It's easy to show that underdetermination is true in a trivial sense by constructing an infinite set of theories that could each explain all possible observations. Consider the proposition that all of our experiences (including our scientific observations) have been forged by an omnipotent trickster demon, a la Descartes, and call this proposition D. By stipulation, this theory could explain anything we observed, even though it lacks predictive power or falsifiability. We can then construct infinite propositions of the form "D ∧ P", where P is any proposition that's logically consistent with D. To show that there are infinite possible values of P, and not just very many, consider the following infinite series of propositions that are consistent with D: P1 = "there is exactly 1 planet in the universe", P2 = "there are exactly 2 planets in the universe", ..., Pn = "there are exactly n planets in the universe", as n approaches infinity. This is hardly an exhaustive list of possible propositions, and the content I chose for them was mostly arbitrary, but we know that there infinite values of n, so there must be infinite theories "D ∧ Pn" that can explain any given observation. The theories constructed this way aren't empirically useful, however, because they don't imply anything we can predict or test.

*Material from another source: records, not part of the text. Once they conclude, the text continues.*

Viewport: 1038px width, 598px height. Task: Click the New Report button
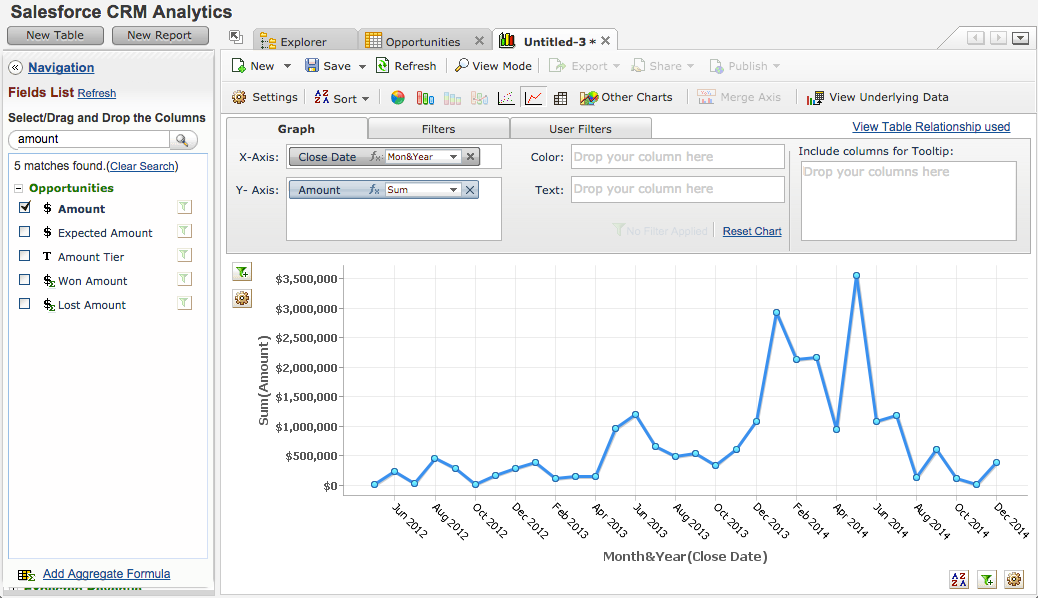(x=159, y=35)
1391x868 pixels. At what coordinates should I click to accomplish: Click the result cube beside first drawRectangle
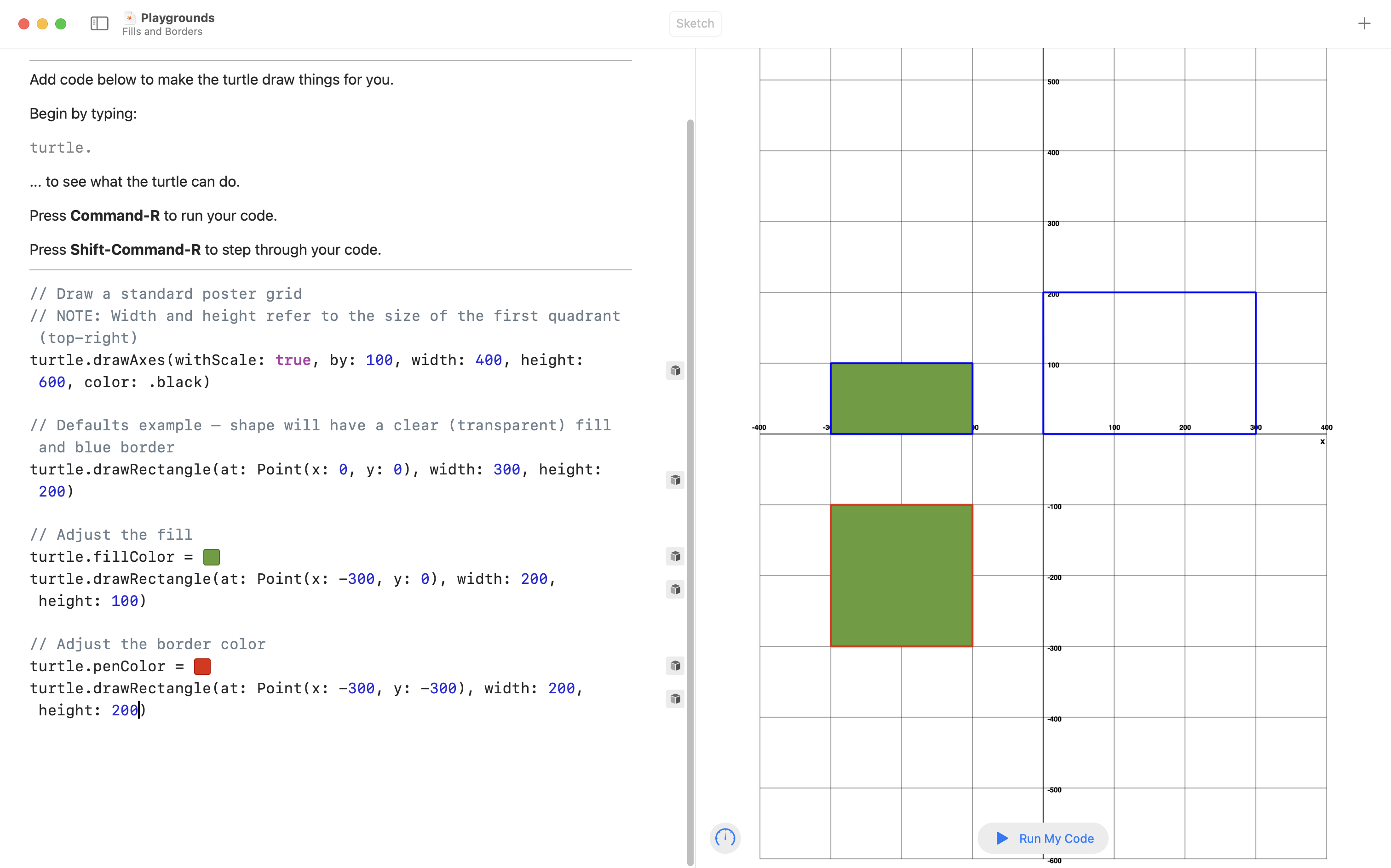pos(675,480)
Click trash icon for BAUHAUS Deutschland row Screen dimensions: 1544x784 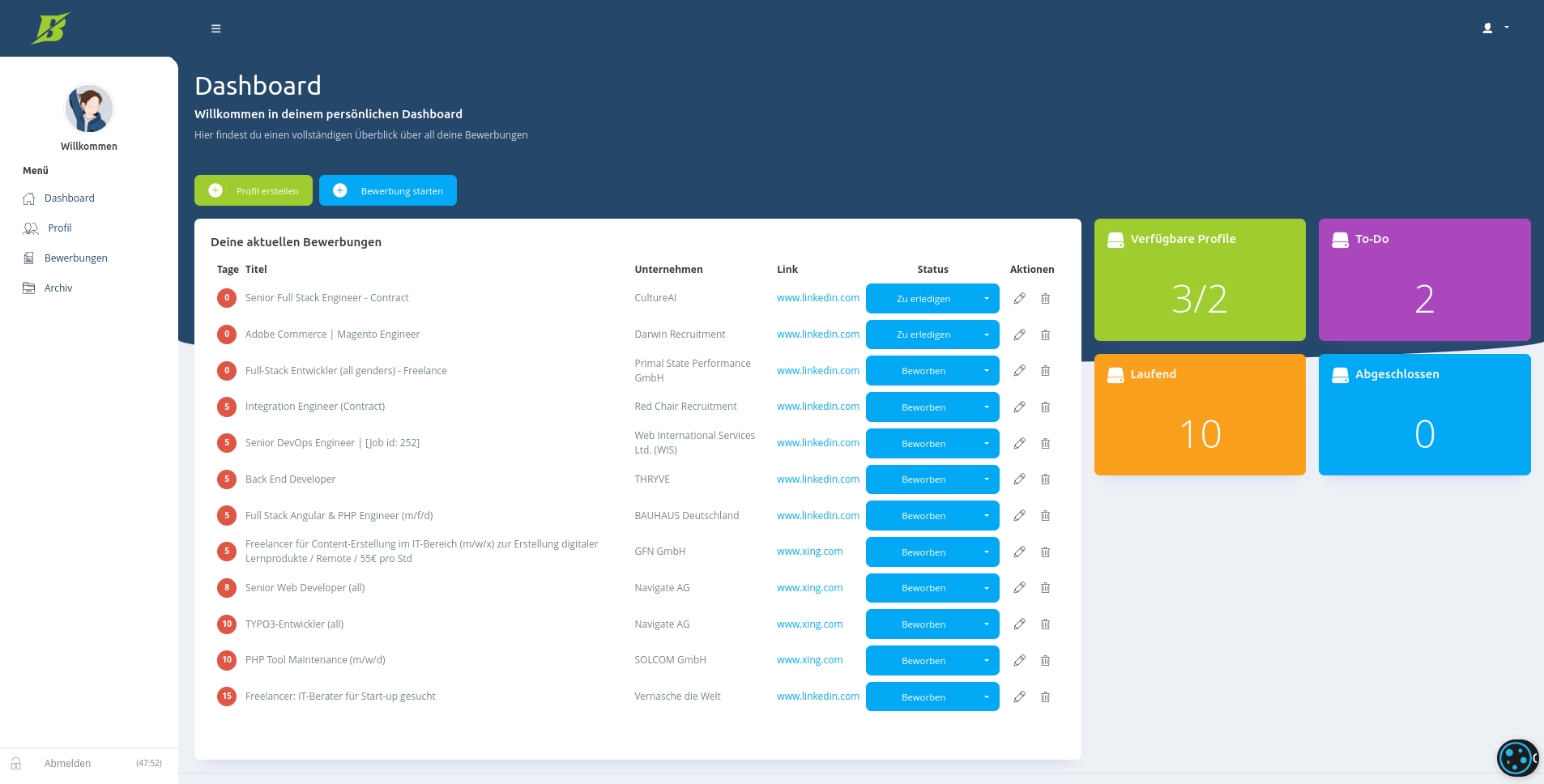tap(1045, 515)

It's harder to know whether this is true in a non-trivial sense, i.e. that there are always infinite (or even multiple) "empirically equivalent" theories that explain the evidence, according to the link I posted in the beginning. However, even if we assume that the scientific consensus on something is the best theory we've ever considered, "Stanford claims that in the past we have repeatedly failed to exhaust the space of fundamentally distinct theoretical possibilities that were well confirmed by the existing evidence, and that we have every reason to believe that we are probably also failing to exhaust the space of such alternatives that are well confirmed by the evidence we have at present." So even if it's not true that there are infinite falsifiable theories that are equally explanatory (which may or may not be the case), there's a strong argument that there are some such theories.